**WHAT YOU WILL DO**
1. Rewrite the part of the XNNPack article that opens with the words containing "Previously, XNNPack offered" and closes with "of dynamic range quantization.", putting "the CPU backend" in place of "XNNPack".
2. Answer these questions about the XNNPack article:
(a) Who posted it, and what is that person's job title?
(b) By how much did inference performance grow compared to the single precision baseline?
(c) Under full integer quantization, how are the weights and activations stored?
3. Continue the XNNPack article from the point where it stops.

**STUDY TEXT**
══════════

Faster Dynamically Quantized Inference with XNNPack
balandžio 09, 2024
Posted by Alan Kelly, Software Engineer

We are excited to announce that XNNPack’s Fully Connected and Convolution 2D operators now support dynamic range quantization. XNNPack is TensorFlow Lite’s CPU backend and CPUs deliver the widest reach for ML inference and remain the default target for TensorFlow Lite. Consequently, improving CPU inference performance is a top priority. We quadrupled inference performance in TensorFlow Lite’s XNNPack backend compared to the single precision baseline by adding support for dynamic range quantization to the Fully Connected and Convolution operators. This means that more AI powered features may be deployed to older and lower tier devices.

Previously, XNNPack offered users the choice between either full integer quantization, where the weights and activations are stored as signed 8-bit integers, or half-precision (fp16) or single-precision (fp32) floating-point inference. In this article we demonstrate the benefits of dynamic range quantization.

══════════

**INFORMATION SHOWN**
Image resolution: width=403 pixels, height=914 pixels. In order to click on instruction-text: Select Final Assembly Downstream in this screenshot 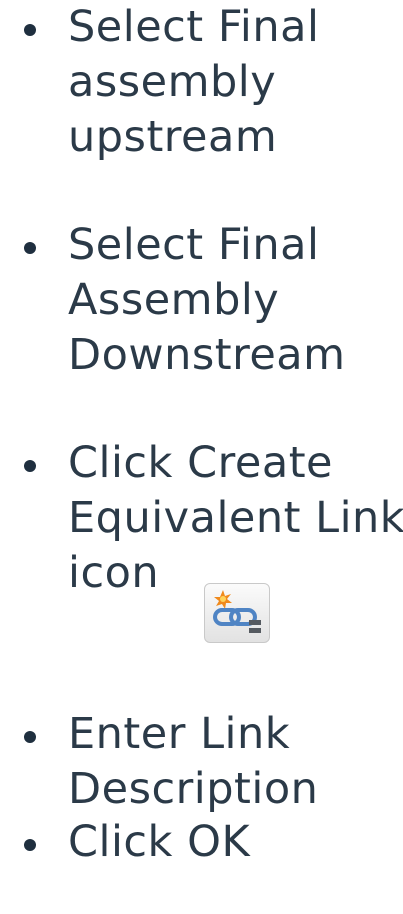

══════════

**RESULTS OF THE EXERCISE**
1.
Previously, the CPU backend offered users the choice between either full integer quantization, where the weights and activations are stored as signed 8-bit integers, or half-precision (fp16) or single-precision (fp32) floating-point inference. In this article we demonstrate the benefits of dynamic range quantization.

2.
(a) Alan Kelly, Software Engineer.
(b) It was quadrupled.
(c) As signed 8-bit integers.

3.
Dynamic Range Quantization

Dynamically quantized models are similar to fully-quantized models in that the weights for the Fully Connected and Convolution operators are quantized to 8-bit integers during model conversion. All other tensors are not quantized, they remain as float32 tensors. During model inference, the floating-point layer activations are converted to 8-bit integers before being passed to the Fully Connected and Convolution operators. The quantization parameters (the zero point and scale) for each row of the activation tensor are calculated dynamically based on the observed range of activations. This maximizes the accuracy of the quantization process as the activations make full use of the 8 quantized bits. In fully-quantized models, these parameters are fixed during model conversion, based on the range of the activation values observed using a representative dataset. The second difference between full quantization and dynamic range quantization is that the output of the Fully Connected and Convolution operators is in 32-bit floating-point format, as opposed to 8-bit integer for fully-quantized operators. With dynamic range quantization, we get most of the performance gains of full quantization, yet with higher overall accuracy.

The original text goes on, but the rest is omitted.